Items listed in a dataset
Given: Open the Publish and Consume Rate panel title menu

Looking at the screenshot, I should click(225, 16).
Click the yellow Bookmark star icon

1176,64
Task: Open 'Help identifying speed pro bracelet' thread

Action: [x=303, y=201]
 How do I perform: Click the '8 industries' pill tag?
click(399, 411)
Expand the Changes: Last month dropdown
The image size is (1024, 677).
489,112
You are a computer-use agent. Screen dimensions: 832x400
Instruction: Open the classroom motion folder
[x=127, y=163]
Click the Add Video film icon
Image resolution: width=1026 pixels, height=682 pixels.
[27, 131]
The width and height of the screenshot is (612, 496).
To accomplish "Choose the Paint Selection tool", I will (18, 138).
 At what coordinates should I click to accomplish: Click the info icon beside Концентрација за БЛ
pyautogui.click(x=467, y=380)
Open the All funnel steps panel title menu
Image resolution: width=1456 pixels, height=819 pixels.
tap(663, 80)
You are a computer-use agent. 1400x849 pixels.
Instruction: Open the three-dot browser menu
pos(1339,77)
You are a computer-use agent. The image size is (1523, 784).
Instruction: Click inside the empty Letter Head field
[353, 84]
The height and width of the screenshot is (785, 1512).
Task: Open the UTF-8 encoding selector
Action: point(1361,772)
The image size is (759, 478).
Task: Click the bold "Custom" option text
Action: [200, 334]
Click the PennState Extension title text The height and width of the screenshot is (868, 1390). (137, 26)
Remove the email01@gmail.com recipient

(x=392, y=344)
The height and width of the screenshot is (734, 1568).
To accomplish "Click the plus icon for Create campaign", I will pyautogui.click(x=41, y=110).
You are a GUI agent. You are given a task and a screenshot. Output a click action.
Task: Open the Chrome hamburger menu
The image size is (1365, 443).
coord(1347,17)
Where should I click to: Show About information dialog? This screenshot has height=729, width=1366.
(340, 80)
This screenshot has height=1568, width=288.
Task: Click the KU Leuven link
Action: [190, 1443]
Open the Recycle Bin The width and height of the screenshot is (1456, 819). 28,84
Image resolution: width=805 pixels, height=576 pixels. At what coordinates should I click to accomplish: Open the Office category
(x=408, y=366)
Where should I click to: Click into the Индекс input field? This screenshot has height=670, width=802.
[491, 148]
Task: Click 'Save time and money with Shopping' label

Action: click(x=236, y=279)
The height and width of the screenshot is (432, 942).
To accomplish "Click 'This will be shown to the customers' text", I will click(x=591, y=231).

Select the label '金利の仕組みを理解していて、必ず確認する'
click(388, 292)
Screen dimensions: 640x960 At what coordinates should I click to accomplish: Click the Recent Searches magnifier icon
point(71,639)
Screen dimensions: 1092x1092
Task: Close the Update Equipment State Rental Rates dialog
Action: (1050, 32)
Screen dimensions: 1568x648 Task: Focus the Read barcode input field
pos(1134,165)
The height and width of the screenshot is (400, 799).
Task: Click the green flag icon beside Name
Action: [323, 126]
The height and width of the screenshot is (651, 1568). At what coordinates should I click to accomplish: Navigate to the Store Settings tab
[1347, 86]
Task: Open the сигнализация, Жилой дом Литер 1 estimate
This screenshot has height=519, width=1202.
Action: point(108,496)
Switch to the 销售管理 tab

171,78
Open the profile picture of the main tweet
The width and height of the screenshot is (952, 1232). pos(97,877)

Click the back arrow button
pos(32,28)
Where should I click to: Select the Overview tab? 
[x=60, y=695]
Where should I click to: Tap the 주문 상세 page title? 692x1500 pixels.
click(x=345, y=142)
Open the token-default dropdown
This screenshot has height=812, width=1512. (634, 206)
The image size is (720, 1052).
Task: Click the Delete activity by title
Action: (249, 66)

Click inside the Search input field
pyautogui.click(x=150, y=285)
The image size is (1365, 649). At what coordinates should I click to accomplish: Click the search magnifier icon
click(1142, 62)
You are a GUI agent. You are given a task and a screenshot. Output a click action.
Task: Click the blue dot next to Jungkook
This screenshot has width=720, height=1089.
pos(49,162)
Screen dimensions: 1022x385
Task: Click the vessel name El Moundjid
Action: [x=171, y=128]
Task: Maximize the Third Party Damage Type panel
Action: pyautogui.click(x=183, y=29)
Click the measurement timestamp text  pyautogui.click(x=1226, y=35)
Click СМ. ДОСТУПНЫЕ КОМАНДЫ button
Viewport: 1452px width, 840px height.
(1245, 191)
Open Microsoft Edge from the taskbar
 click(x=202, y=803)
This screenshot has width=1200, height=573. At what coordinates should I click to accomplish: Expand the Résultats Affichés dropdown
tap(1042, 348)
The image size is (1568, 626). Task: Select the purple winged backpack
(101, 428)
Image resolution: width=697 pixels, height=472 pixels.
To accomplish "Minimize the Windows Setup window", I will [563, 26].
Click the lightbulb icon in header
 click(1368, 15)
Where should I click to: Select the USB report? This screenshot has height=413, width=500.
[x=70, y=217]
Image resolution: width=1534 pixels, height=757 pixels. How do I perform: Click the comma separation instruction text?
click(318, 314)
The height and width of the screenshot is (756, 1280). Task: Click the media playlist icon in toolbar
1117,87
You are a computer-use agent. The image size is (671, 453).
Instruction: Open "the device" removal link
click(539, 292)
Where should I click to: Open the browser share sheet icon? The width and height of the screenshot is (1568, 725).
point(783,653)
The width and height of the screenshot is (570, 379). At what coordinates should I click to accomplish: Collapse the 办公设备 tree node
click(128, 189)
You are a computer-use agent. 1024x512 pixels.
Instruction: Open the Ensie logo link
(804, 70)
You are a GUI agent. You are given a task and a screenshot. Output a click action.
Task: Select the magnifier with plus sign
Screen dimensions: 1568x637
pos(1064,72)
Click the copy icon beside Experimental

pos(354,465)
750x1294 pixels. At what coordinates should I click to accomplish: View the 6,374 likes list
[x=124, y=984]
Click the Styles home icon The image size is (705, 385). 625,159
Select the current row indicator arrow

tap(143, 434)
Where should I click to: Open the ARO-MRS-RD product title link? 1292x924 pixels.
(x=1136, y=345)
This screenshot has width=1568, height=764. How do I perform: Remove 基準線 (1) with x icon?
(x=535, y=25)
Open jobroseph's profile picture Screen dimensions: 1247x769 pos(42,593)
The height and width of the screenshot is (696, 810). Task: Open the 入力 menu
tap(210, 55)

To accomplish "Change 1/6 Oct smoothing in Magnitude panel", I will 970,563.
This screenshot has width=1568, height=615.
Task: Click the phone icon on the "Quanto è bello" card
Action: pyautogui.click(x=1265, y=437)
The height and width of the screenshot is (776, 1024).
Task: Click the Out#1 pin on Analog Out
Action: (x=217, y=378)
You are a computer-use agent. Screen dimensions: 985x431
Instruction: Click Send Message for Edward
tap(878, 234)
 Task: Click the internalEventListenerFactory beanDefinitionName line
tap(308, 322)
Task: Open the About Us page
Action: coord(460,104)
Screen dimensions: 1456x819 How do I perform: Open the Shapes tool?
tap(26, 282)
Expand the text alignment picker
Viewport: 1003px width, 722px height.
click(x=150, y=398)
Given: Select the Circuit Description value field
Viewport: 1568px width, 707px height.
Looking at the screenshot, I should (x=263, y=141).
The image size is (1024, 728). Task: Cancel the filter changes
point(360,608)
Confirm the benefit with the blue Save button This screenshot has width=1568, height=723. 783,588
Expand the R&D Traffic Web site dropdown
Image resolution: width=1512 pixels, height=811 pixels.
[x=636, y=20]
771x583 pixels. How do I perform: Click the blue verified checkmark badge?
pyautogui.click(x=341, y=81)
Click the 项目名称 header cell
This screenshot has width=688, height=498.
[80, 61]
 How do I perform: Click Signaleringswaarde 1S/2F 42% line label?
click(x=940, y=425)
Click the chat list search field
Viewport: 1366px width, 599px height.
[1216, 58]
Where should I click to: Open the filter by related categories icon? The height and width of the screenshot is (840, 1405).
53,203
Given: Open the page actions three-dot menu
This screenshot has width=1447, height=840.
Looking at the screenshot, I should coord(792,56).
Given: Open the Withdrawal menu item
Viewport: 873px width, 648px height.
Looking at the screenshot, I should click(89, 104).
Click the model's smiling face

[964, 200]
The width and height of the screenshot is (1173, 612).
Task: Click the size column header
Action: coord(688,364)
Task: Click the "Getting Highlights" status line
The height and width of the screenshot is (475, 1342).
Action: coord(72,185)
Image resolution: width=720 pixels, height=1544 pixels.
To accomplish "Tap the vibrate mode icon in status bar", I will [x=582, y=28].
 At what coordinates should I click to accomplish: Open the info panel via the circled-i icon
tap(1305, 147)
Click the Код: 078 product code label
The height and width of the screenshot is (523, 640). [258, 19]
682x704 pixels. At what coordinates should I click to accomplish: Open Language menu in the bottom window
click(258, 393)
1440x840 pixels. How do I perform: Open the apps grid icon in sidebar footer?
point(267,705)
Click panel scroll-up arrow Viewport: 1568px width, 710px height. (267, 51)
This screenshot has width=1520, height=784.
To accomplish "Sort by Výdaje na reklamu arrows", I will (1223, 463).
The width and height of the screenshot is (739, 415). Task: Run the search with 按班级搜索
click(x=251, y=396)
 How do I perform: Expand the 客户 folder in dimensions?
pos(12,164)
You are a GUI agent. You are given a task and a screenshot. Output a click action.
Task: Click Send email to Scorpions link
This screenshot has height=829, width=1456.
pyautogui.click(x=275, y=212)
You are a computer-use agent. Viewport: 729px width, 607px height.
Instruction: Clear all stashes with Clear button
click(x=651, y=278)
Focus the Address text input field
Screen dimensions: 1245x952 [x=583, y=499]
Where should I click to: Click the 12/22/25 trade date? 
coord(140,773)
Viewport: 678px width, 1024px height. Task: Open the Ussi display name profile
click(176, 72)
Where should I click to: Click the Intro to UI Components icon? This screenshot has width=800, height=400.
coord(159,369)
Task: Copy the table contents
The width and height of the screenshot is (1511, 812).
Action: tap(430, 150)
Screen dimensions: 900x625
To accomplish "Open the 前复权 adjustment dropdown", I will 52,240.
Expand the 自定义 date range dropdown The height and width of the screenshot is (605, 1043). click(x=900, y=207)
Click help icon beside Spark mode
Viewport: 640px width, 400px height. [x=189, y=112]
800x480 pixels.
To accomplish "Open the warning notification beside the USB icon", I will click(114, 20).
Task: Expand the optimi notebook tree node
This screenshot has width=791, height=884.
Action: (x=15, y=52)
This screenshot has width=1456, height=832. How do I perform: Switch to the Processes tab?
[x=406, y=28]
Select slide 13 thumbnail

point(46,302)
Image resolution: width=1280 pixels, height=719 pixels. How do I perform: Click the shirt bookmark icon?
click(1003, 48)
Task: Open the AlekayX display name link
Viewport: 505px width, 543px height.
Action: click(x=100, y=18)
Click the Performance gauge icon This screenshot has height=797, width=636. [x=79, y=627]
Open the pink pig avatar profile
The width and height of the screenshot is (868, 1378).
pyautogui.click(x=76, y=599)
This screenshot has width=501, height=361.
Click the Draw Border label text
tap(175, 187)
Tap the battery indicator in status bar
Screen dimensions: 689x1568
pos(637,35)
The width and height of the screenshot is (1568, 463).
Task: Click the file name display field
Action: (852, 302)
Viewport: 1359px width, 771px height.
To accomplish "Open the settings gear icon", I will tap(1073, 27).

§ Set problem: Rewrite the listing from the line with "Task: Click 'Save" up to and including the line with "Action: (1050, 32)", replacing "magnifier" with "magnifying glass" and keeping everything else the same. Return only those lines.

§ Task answer:
Task: Click 'Save time and money with Shopping' label

Action: click(x=236, y=279)
The height and width of the screenshot is (432, 942).
To accomplish "Click 'This will be shown to the customers' text", I will click(x=591, y=231).

Select the label '金利の仕組みを理解していて、必ず確認する'
click(388, 292)
Screen dimensions: 640x960 At what coordinates should I click to accomplish: Click the Recent Searches magnifying glass icon
point(71,639)
Screen dimensions: 1092x1092
Task: Close the Update Equipment State Rental Rates dialog
Action: (1050, 32)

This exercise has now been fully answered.